Certificate Issues for Firefox 74.0 64bit

[SwartPerel 0]

I am finding that Firefox 74.0 64bit (& some earlier versions too), do not recognise the certificate issued by ESET & this seems to cause broken websites in, e.g. the BBC Channels & pages domain. I wondered whether others are having this problem, and whether ESET has submitted its certificates to Mozilla yet. BBC.com etc., usually hides images in particular, but also video links. I have granted the websites all the necessary permissions, but I get "Connection verified by a certificate issuer that is not recognised by Mozilla." Any ideas?

[Marcos 5,074]

https://support.umbrella.com/hc/en-us/articles/115000669728-Configuring-Firefox-to-use-the-Windows-Certificate-Store

• In Firefox, type 'about:config' in the address bar
• If prompted, accept any warnings
• Right-click to create a new boolean value, and enter 'security.enterprise_roots.enabled' as the Name
• Set the value to 'true'

[SwartPerel 0]

Thanks Marcos,

I notice that I have already created this value, and set it to 'true' - I can't remember when I did this, but it may have been early last year. But this problem still remains

[itman 1,659]

47 minutes ago, SwartPerel said:

I have granted the websites all the necessary permissions, but I get "Connection verified by a certificate issuer that is not recognised by Mozilla." Any ideas?

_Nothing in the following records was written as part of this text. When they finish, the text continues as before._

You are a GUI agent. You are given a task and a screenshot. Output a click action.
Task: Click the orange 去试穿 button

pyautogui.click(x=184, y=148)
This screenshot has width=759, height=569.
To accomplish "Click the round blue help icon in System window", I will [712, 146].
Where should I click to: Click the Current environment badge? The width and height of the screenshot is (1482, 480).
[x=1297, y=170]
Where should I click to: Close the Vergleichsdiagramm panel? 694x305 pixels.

If you are referring to what is displayed when you mouse click on the lock symbol per the below screen shot, this is normal behavior. This wording indicates that Eset's certificate is intercepting SSL/TLS communication:

Edited April 2, 2020 by itman

[itman 1,659]

Eset's certificate should have been added to FireFox's Authorities root CA store automatically:

[Marcos 5,074]

Quote

Eset's certificate should have been added to FireFox's Authorities root CA store automatically:

As of Internet protection module 1395, this won't be true any more.

[SwartPerel 0]

How do I import ESET's certificate? I can see it when I inspect Page Info, but the only option appears to be to download the pem file. And would this fix the broken websites like those in the BBC domain list?

[itman 1,659]

7 hours ago, Marcos said:

As of Internet protection module 1395, this won't be true any more.

Since I have this module, I did the following:

1. Deleted Eset's root CA store certificate from Firefox's Authorities certificate store.

2. Shutdown FireFox. Restarted FireFox.

Zip issues on any HTTPS web site where Eset's root CA store certificate is being used.

Next via about:config, checked the status of security.enterprise_roots.enabled. Note that I had not previously entered this value manually. See the below screen shot:

Note the lock symbol? Appears this is something FireFox creates internally to prevent modification of that setting?

Finally, note the two highlighted security.disable settings. I believe the highlighting indicates a change from default fault which I assume is "true." Again, this is something FireFox did internally; or perhaps by my manually accessing those via Firefox security options; or Eset did prior to module 1395?

What I am speculating is that perhaps user manual entry of security.enterprise_roots.enabled is what is the OP's problem? That perhaps it is interfering/overriding Firefox's like created setting?

Edited April 3, 2020 by itman

[SwartPerel 0]

It seems that once the security.enterprise_roots.enabled is created, Firefox automatically locks it - you'll from my screenshot that my set-up is the same.

So no I don't know why this is happening

Also ESET's certificate does not appear in the Firefox's Authorities certificate store, so I could delete it. It may be why I'm having this problem? I also cannot find ESET's certificate in the Program Files or ProgramData folders, so wonder if it is included in a DLL?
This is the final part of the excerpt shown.